-------- Raw data

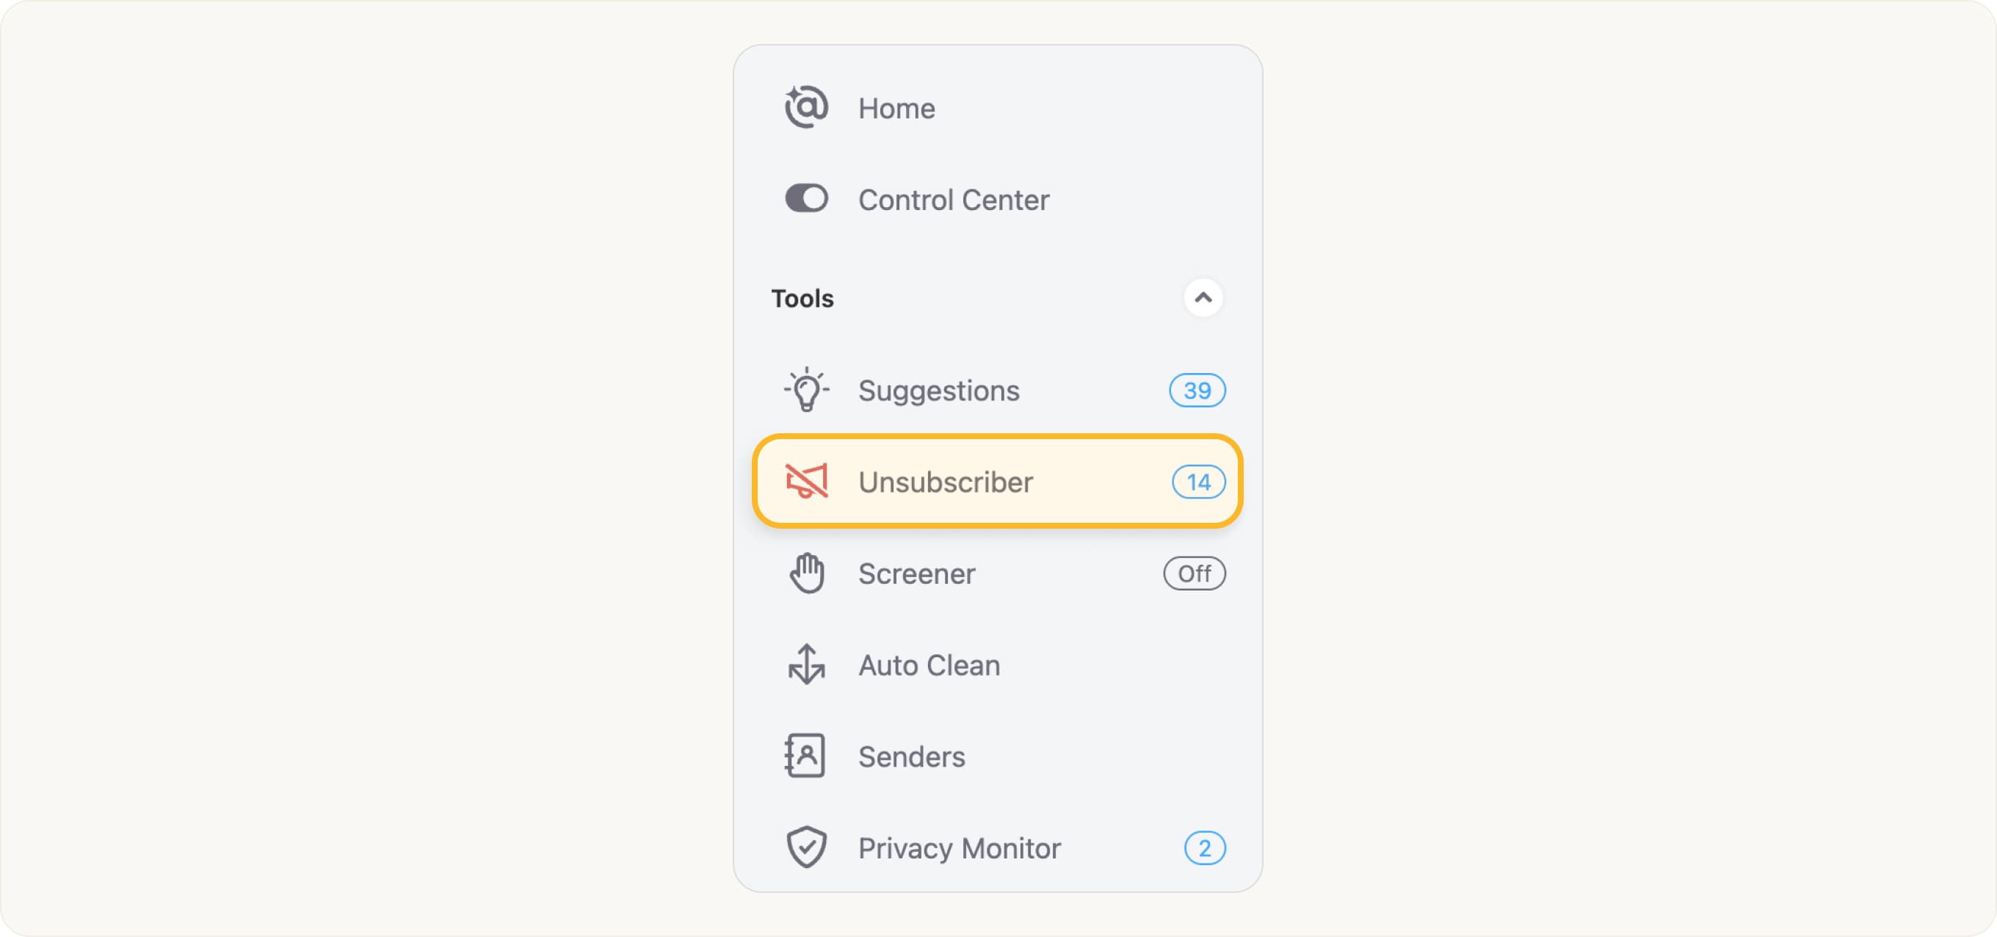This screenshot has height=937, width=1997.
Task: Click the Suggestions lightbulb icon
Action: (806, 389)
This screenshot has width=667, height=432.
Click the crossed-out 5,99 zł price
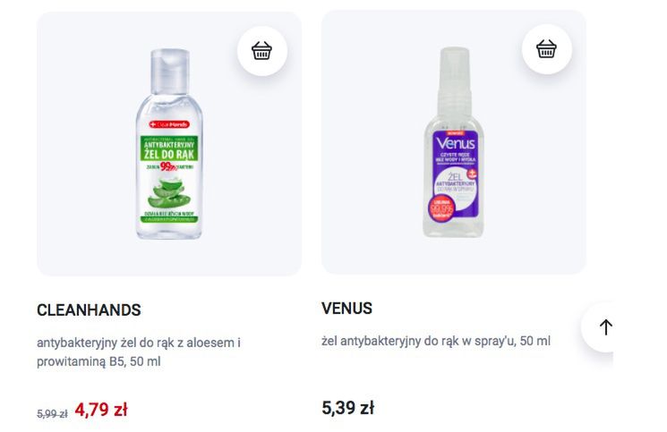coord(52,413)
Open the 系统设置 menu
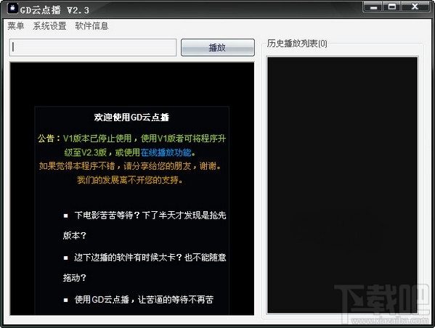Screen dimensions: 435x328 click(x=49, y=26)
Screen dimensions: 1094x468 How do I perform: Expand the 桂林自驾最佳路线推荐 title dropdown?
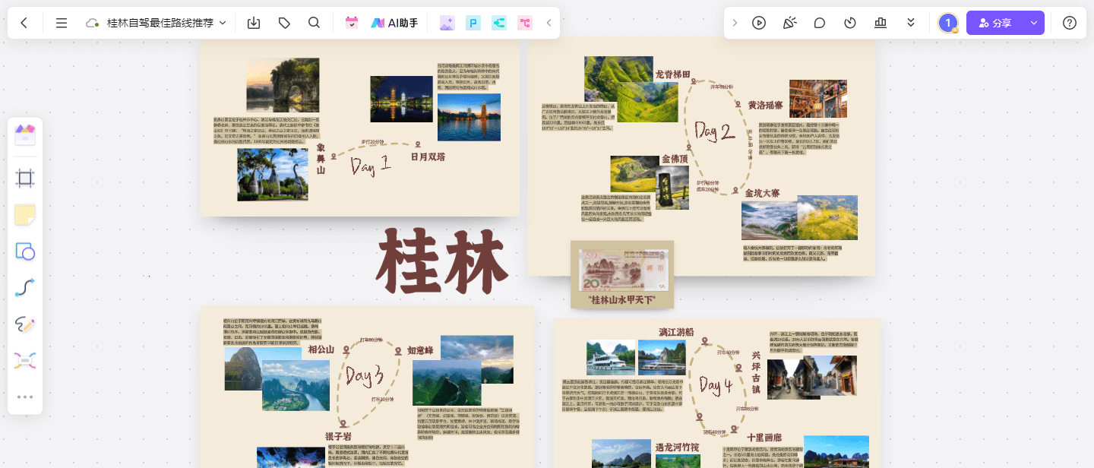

----------------

* [What is being asked] Pictures are not part of the copy. Output only the lines from the one with "This screenshot has width=667, height=432." through the final line of the records, exactly as given.

* [Reply]
This screenshot has width=667, height=432.
Click the crossed-out 5,99 zł price
coord(52,413)
Open the 系统设置 menu
Screen dimensions: 435x328 click(x=49, y=26)
Screen dimensions: 1094x468 How do I perform: Expand the 桂林自驾最佳路线推荐 title dropdown?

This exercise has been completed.